A greater percentage of Greeley-Evans School District 6 graduates are enrolling in college than the previous year, according to a Colorado Department of Higher Education report.
Seeming to turn around a general decline over the years, 45.6 percent of District 6's 2015 graduates enrolled in postsecondary education within a year of graduating. Though up from the previous year's enrollment rate of 44.9 percent, the district still sits below the statewide enrollment rate of 56.5 percent.
Theresa Myers, District 6 communications director, attributed the improvement to two federal grant programs: Advancing via Individual Determination (AVID) and Gaining Early Awareness and Readiness for Undergraduate Programs (GEAR UP).
AVID is aimed at students without a family history of going to college, and in some cases it reaches students without a family history of even graduating high school. The students go to a class where they learn time management, study skills, how to ask questions or take notes and other vital student skills. Though AVID has been around for a while, Myers said enrollment in the program is up.
"It's really aimed at that middle-level kid, not a really high-achieving kid or a really low-achieving kid," she said. "It's really some of that basic training of how to be a successful student, with the goal in mind that these students will then apply for college."
And it works, too. For the last few years, Myers said, 100 percent of students enrolled in AVID applied to at least one college. GEAR UP is beginning to show results too, she added.

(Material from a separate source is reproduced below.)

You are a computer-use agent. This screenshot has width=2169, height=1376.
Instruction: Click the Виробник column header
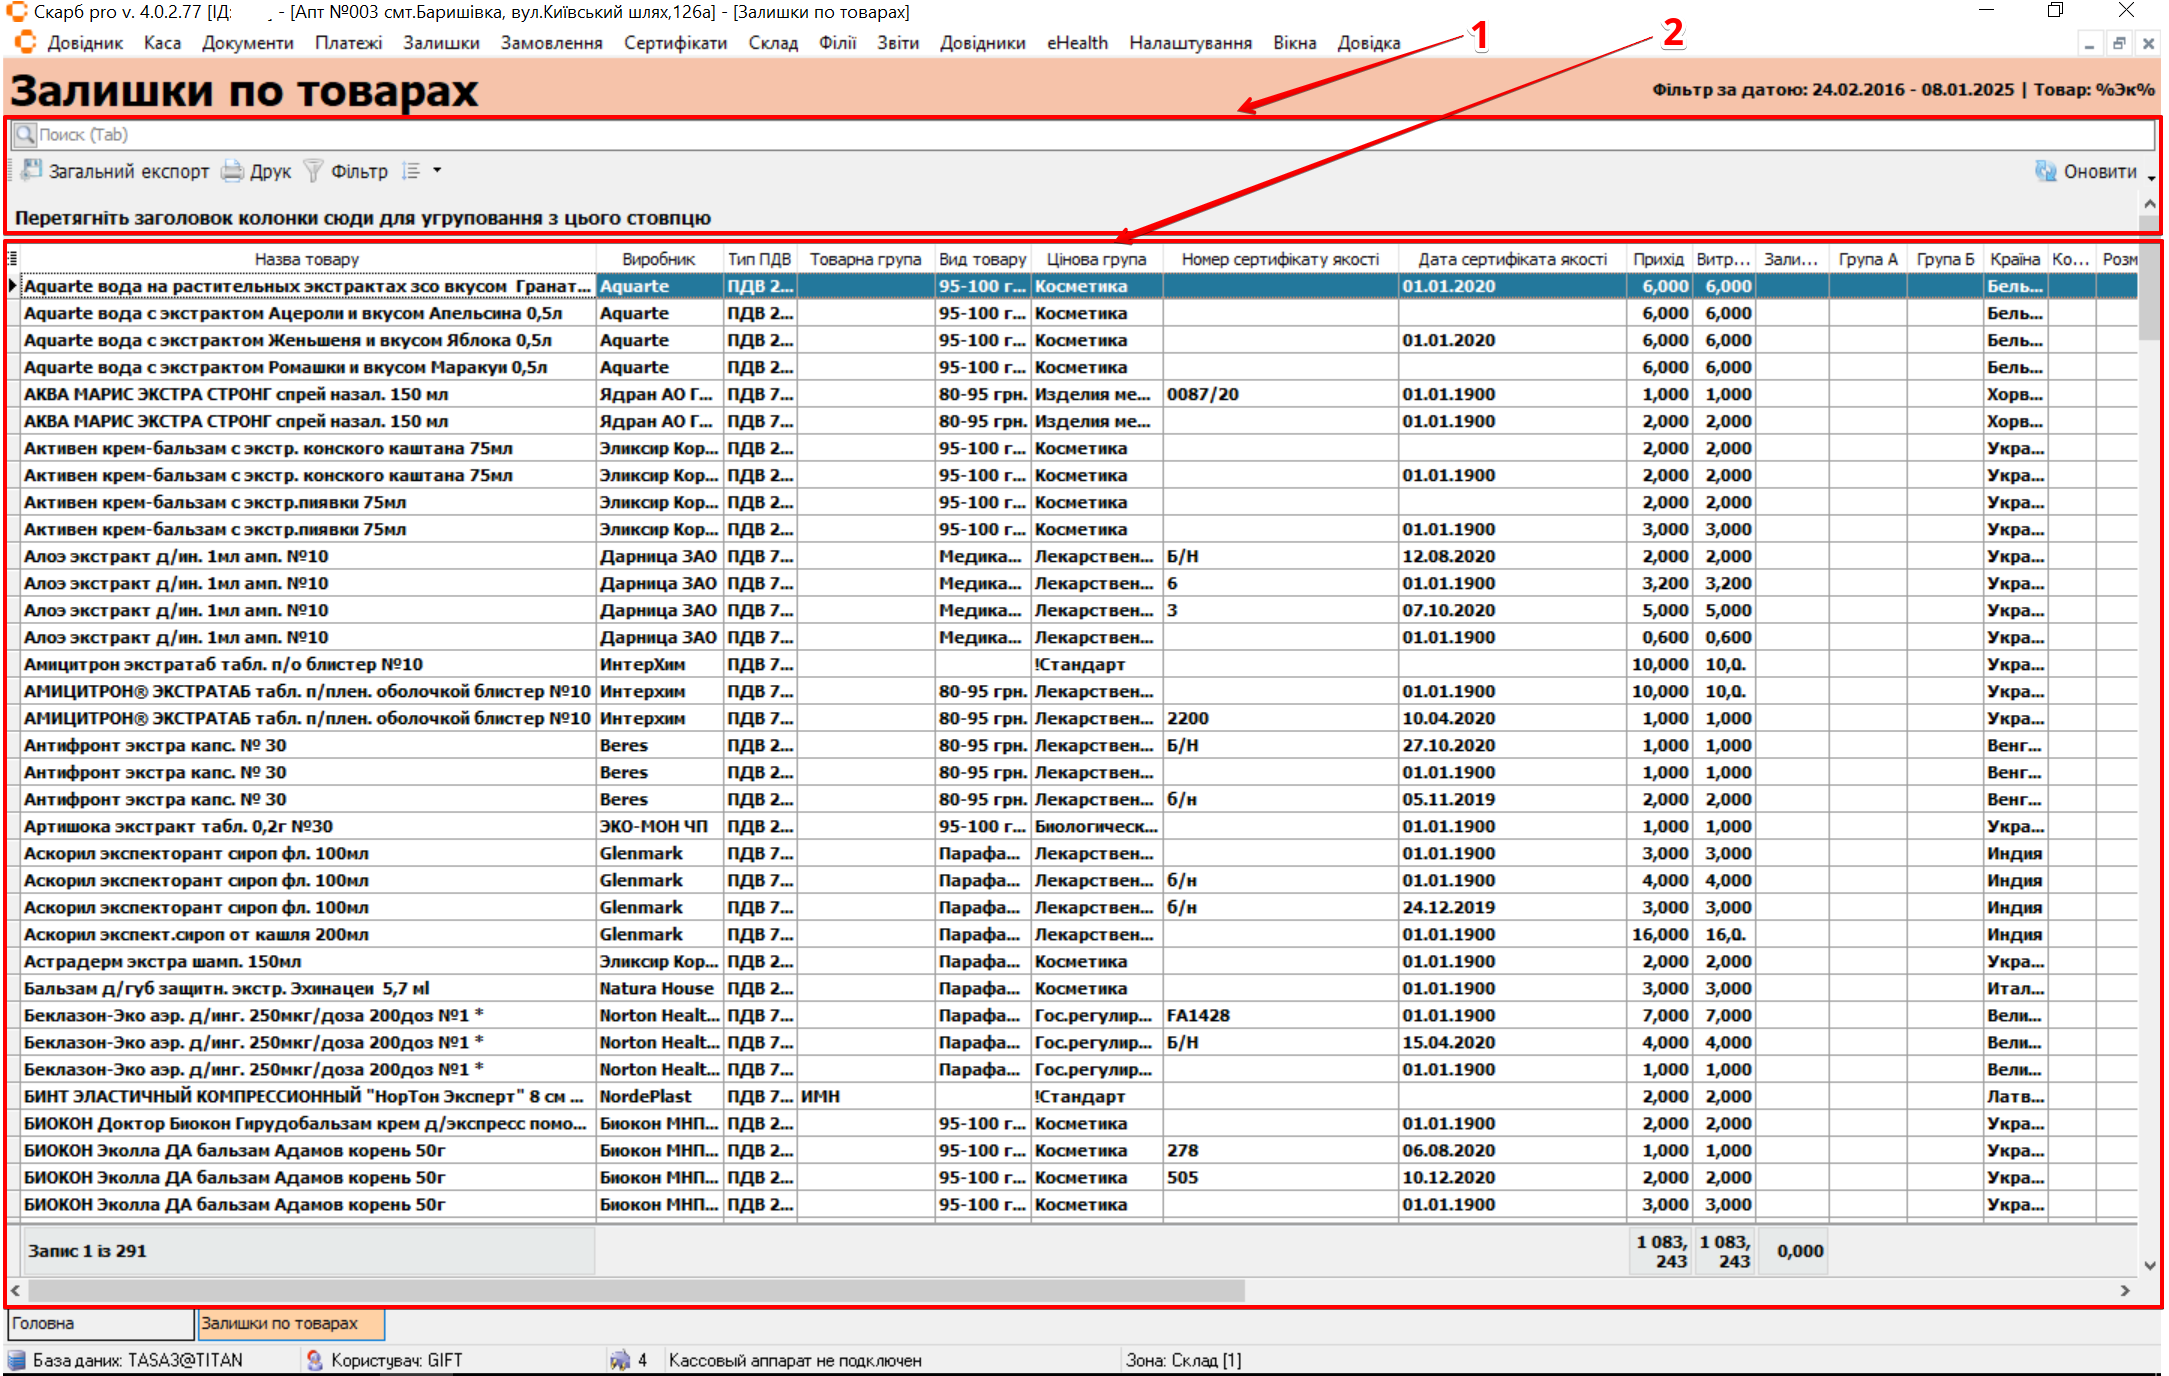coord(658,259)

GEAR UP allows the district to follow a cohort of students from seventh grade until graduation. The program is aimed at students who haven't considered college. With campus visits, mock interviews and applications, workshops and test prep, the program is meant to get students to be able to see themselves attending college.
The importance of postsecondary education is on the rise. According to researchers at Georgetown Public Policy Institute, 74 percent of Colorado jobs will require some form of postsecondary education by 2020.
"I think we're getting better and better," Myers said. "In our strategic plan, one of the main goals is that every single student will graduate with a plan, post-high school."
The college enrollment rate for the state is on the turnaround too. After observing a downward trend in enrollment following the 2008 recession, the report shows the enrollment rate increasing with the class of 2014 and continuing with 2015.
Those first-year college students are continuing to perform better, with an average grade-point average of 2.79. That number continues an upward trend since 2009, when the average grade-point average in the state was just 2.66.